Restaurante Castillo. Muy Rico El Desayuno. Especialidad Fritura Y Pulpo En Adobo.
AtrásSituado en el Paseo Andrés Segovia, el Restaurante Castillo se presenta como un establecimiento con una doble cara bien definida. Por un lado, es un aclamado refugio para los amantes del primer café del día; por otro, un lugar que genera opiniones encontradas cuando el sol está en lo alto. Es un negocio que se ha ganado una reputación sólida por sus mañanas, pero que plantea interrogantes a la hora del almuerzo, especialmente en lo que respecta a su fritura de pescado y su pulpo en adobo.

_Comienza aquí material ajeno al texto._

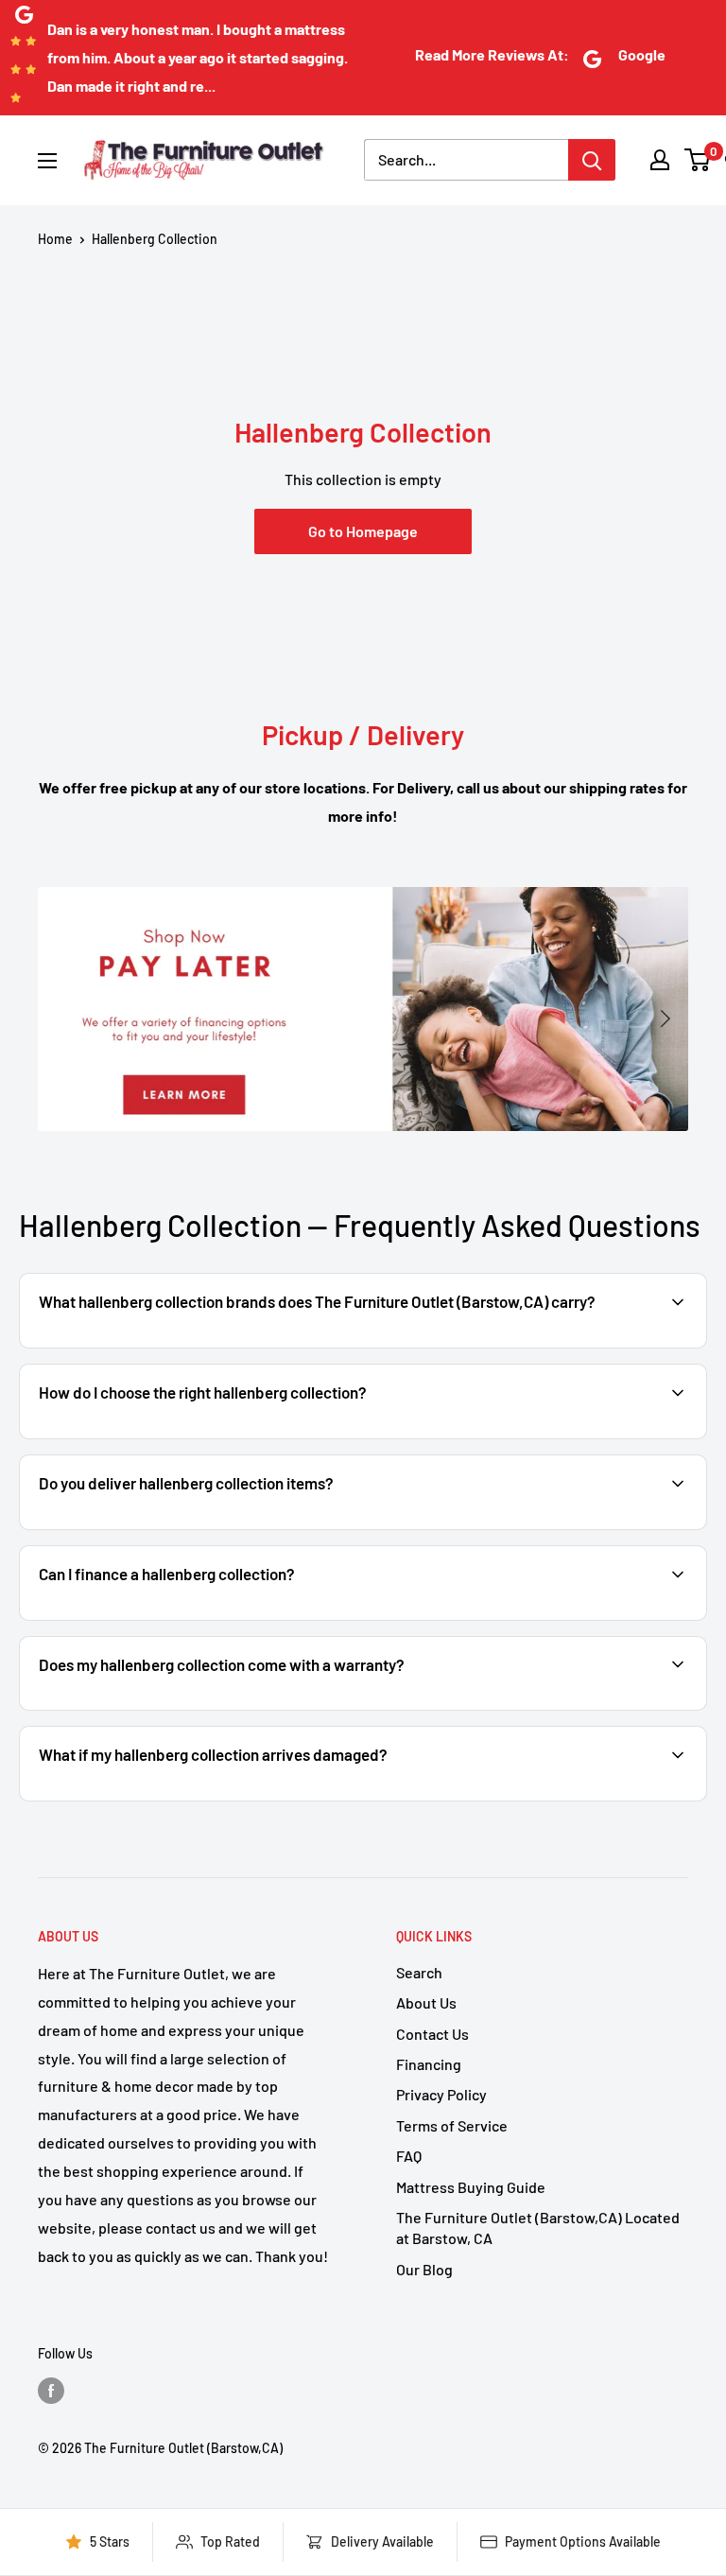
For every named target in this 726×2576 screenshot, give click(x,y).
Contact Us (432, 2034)
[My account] (659, 159)
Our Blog (424, 2269)
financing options (187, 1618)
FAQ (409, 2156)
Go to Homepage (363, 531)
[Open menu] (47, 160)
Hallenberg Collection (154, 239)
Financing (428, 2064)
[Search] (591, 160)
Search (419, 1972)
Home (55, 239)
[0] (698, 159)
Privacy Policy (441, 2094)
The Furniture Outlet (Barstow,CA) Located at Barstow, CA (538, 2227)
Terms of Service (452, 2125)
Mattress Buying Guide (470, 2187)
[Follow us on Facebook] (51, 2389)
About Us (426, 2002)
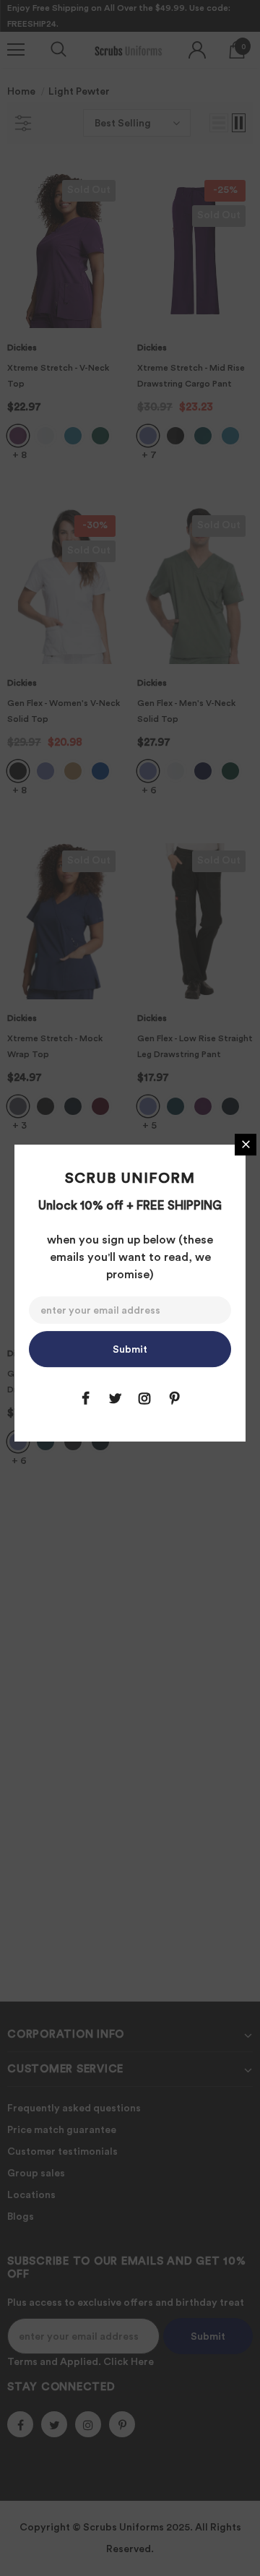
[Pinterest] (174, 1398)
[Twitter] (115, 1398)
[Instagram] (144, 1398)
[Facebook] (85, 1398)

Un Desayuno que Marca la Diferencia
La fama principal de este restaurante proviene, sin duda, de sus desayunos. Los clientes habituales y visitantes coinciden en que la oferta matutina es excepcional. Las tostadas son el producto estrella, descritas frecuentemente como "generosas" y "enormes", servidas en grandes rebanadas de baguette que algunos comparan con pizzas por su tamaño y la abundancia de ingredientes. La combinación clásica de tomate y jamón es especialmente elogiada, destacando la calidad del producto. Para quienes buscan los mejores desayunos en la playa, la experiencia de disfrutar de una de estas tostadas, que además vienen cortadas para facilitar su consumo, junto a un café con leche y las vistas al mar, parece ser uno de los grandes atractivos de Almuñécar.
El servicio durante estas horas concurridas es otro de sus puntos fuertes. Los camareros son calificados de forma consistente como atentos, amables y profesionales, gestionando una terraza a menudo llena con una eficiencia que deja una grata impresión. Todo esto, combinado con precios considerados excelentes, posiciona al Restaurante Castillo como una parada casi obligatoria para comenzar el día.

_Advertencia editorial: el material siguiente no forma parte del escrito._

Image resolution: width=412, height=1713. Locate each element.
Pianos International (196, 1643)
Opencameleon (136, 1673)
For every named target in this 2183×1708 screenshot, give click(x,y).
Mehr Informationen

El Almuerzo y la Cena: Entre Elogios y Advertencias
Cuando llega la hora de las comidas principales, el panorama se vuelve más complejo. La carta promete especialidades de la cocina andaluza como el pulpo en adobo y la fritura de pescado, platos que atraen a muchos. Algunos comensales reportan una experiencia positiva, calificando la comida como "muy buena" y destacando postres caseros como las natillas. El servicio, al igual que por las mañanas, sigue recibiendo elogios por su calidad y amabilidad.
Una Cuestión de Precio y Calidad
Sin embargo, es en este punto donde surgen las críticas más severas. Varios clientes han manifestado sentirse decepcionados, principalmente por la relación calidad-precio. Un testimonio recurrente apunta a precios que consideran excesivos, como un plato de pulpo valorado en 27€ o una fritura para dos personas por 30€, cifras que sorprenden negativamente a quienes esperan las tarifas de un bar tradicional de playa, especialmente cuando el local tiene un nivel de precios catalogado como económico.
Estas quejas sobre el coste se ven agravadas por críticas a la calidad de los mismos platos. La fritura, en particular, ha sido descrita como "aceitosa" y con pescado que no parecía fresco. Estas experiencias contrastan fuertemente con la satisfacción general del desayuno y sugieren una inconsistencia en la cocina. Además, algunos clientes que optaron por el menú del día señalaron que las raciones resultaban algo escasas.
Recomendaciones para Futuros Clientes
Ante esta disparidad de opiniones, es aconsejable que los clientes que deseen almorzar o cenar en el Restaurante Castillo tomen ciertas precauciones:
- Preguntar precios: Antes de ordenar tapas y raciones, especialmente si son para compartir o están fuera de la carta, es fundamental preguntar el precio final para evitar sorpresas en la cuenta.
- Gestionar expectativas: Si bien el desayuno es un éxito garantizado, la calidad de los platos principales puede variar.
- Verificar horarios: La información disponible indica un horario de 8:00 a 12:00, lo cual parece corresponder únicamente al servicio de desayunos. Es imprescindible llamar para confirmar los horarios de almuerzo y cena.
Un Veredicto Equilibrado
El Restaurante Castillo es, en esencia, un negocio con dos identidades. Como cafetería con vistas para desayunar, cumple y supera las expectativas con creces, ofreciendo cantidad, calidad, buen servicio y un precio justo en una ubicación privilegiada. Como restaurante de pescado para comer en Almuñécar, su propuesta es menos consistente. Aunque cuenta con un personal excelente y platos que a veces satisfacen, el riesgo de encontrar precios elevados y una calidad que no se corresponde es una realidad documentada por varios usuarios. Es un lugar de "toda la vida" con un ambiente playero auténtico, cuyo mayor activo, además de sus tostadas, es su equipo humano.